Today President Obama put out a statement stressing that military tribunals are going to be the method of trial for some GITMO detainees. However, he announced that his administration is reforming the process to give detainees more legal rights, and to make sure that the prosecutions are legitimate.
Obama first pointed out that the Bush administration’s show trial system did not work,” I objected strongly to the Military Commissions Act that was drafted by the Bush Administration and passed by Congress because it failed to establish a legitimate legal framework and undermined our capability to ensure swift and certain justice against those detainees that we were holding at the time. Indeed, the system of Military Commissions at Guantanamo Bay had only succeeded in prosecuting three suspected terrorists in more than seven years.”
He then announced five rule changes for the tribunals, “First, statements that have been obtained from detainees using cruel, inhuman and degrading interrogation methods will no longer be admitted as evidence at trial. Second, the use of hearsay will be limited, so that the burden will no longer be on the party who objects to hearsay to disprove its reliability. Third, the accused will have greater latitude in selecting their counsel. Fourth, basic protections will be provided for those who refuse to testify. And fifth, military commission judges may establish the jurisdiction of their own courts.”

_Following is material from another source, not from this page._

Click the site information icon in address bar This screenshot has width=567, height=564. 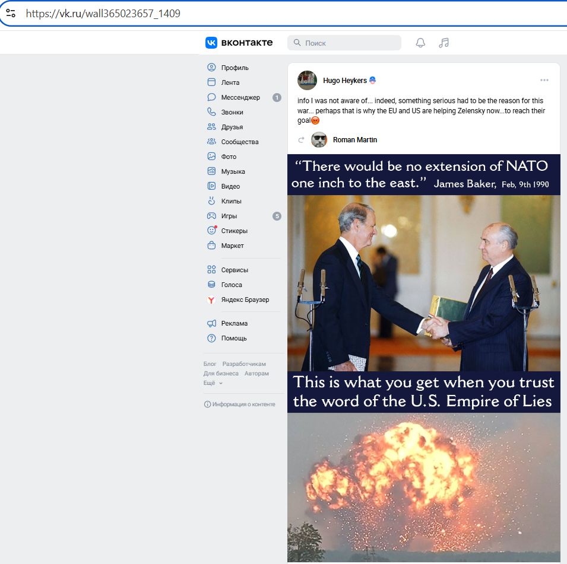tap(11, 14)
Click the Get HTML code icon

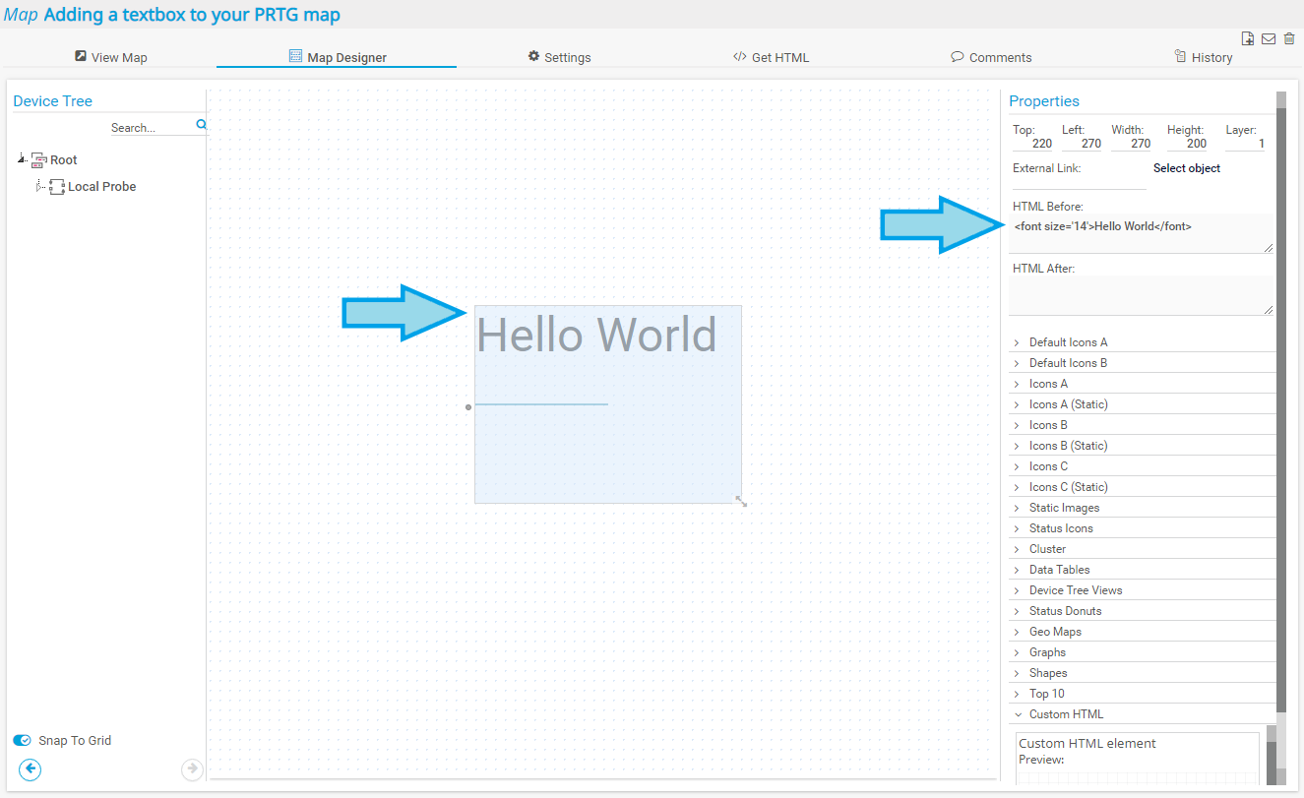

The president said that the reforms will add legitimacy to the tribunals, “These reforms will begin to restore the Commissions as a legitimate forum for prosecution, while bringing them in line with the rule of law. In addition, we will work with the Congress on additional reforms that will permit commissions to prosecute terrorists effectively and be an avenue, along with federal prosecutions in Article III courts, for administering justice. This is the best way to protect our country, while upholding our deeply held values.”

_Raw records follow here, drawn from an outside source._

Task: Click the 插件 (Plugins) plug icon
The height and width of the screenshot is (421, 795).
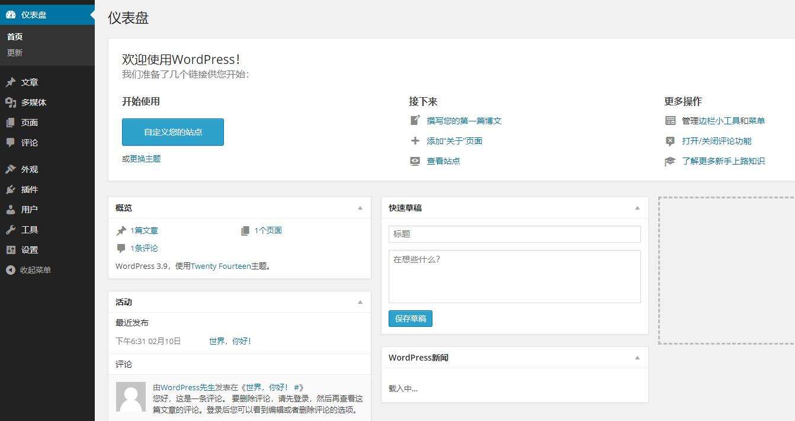Action: point(11,189)
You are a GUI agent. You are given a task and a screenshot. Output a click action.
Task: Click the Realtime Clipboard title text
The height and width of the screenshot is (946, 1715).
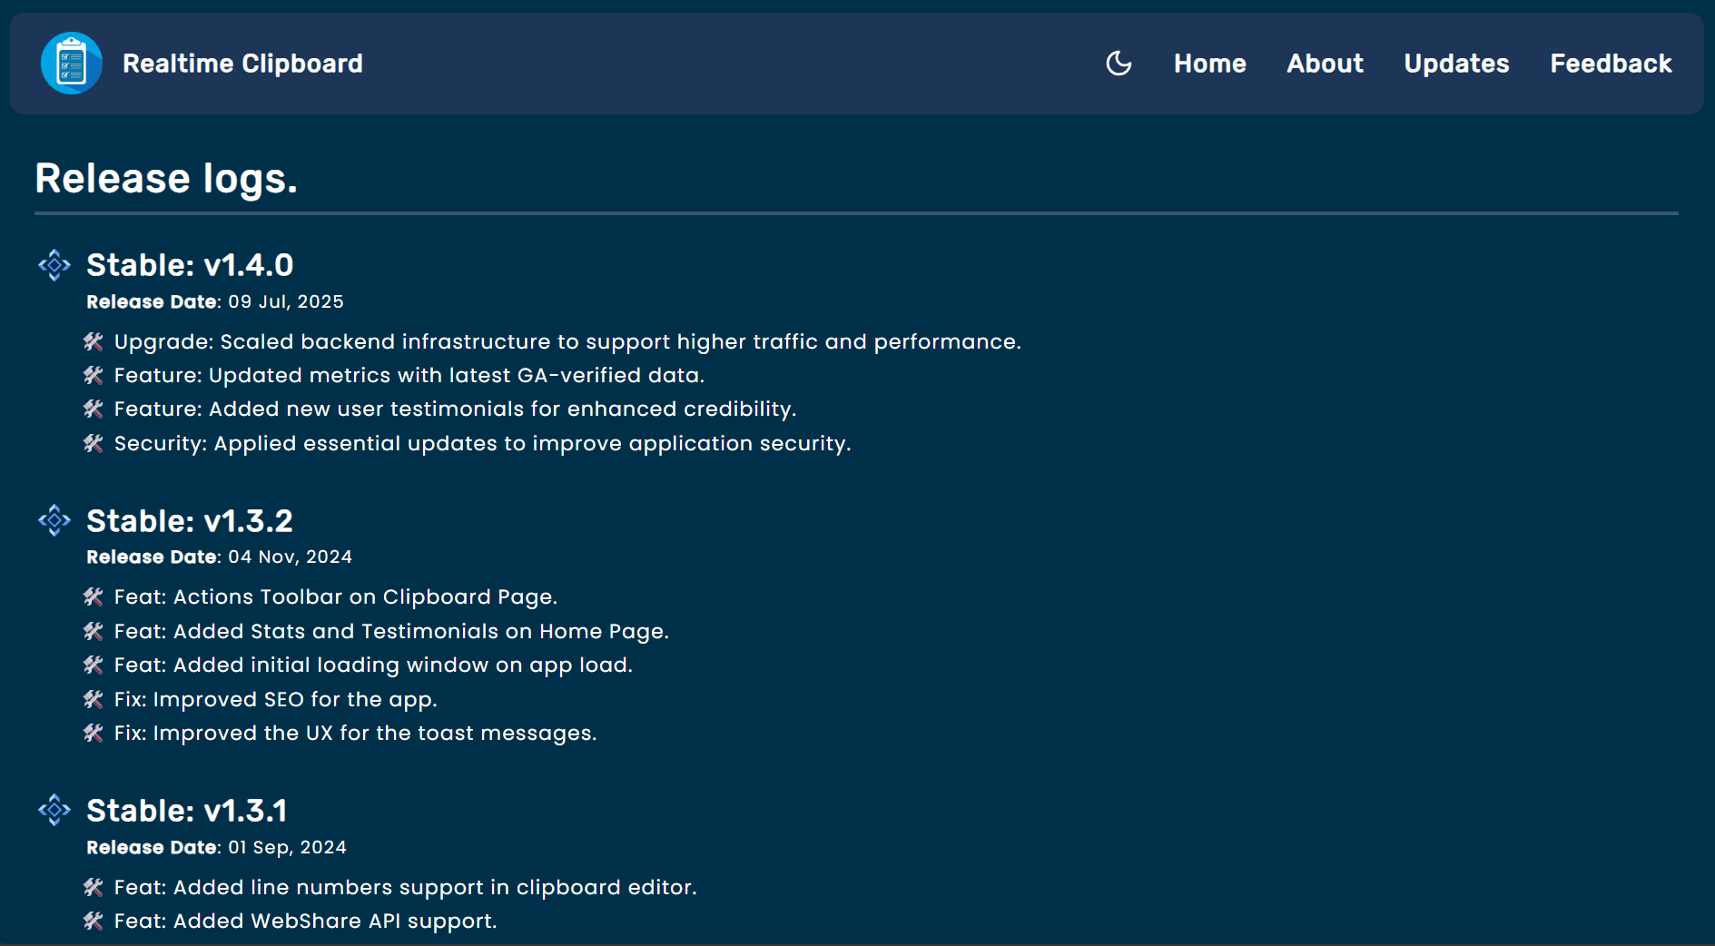pyautogui.click(x=242, y=64)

Sen. John McCain (R-AZ) praised the decision, “I support the Administration’s announcement that it intends to move forward with the trial of Guantanamo detainees by military commission. I have long stated my belief that military commissions should provide the chief venue for trying war crimes violations by Guantanamo detainees, and I am pleased that President Obama has now adopted this view.”
The Bush administration’s military tribunals were an embarrassment to the United States. President Obama’s reforms give the detainees basic legal rights. For those who believe that since the detainees aren’t American, they should have no rights, I would argue that this is the same logic that prevails in nations such as Iran and North Korea. If the U.S. is going be successful in dealing with terrorism, it has to act in a way that promotes American values.
If these detainees are guilty, the U.S. government should have to prove their guilt, and the accused should be allowed to present a full defense. These are the kinds of values that the U.S. is trying to promote in Iraq and Afghanistan, so I don’t think it is too much to ask for a system that practices what we preach. Little by little, Obama is dismantling the hypocrisy of the Bush years.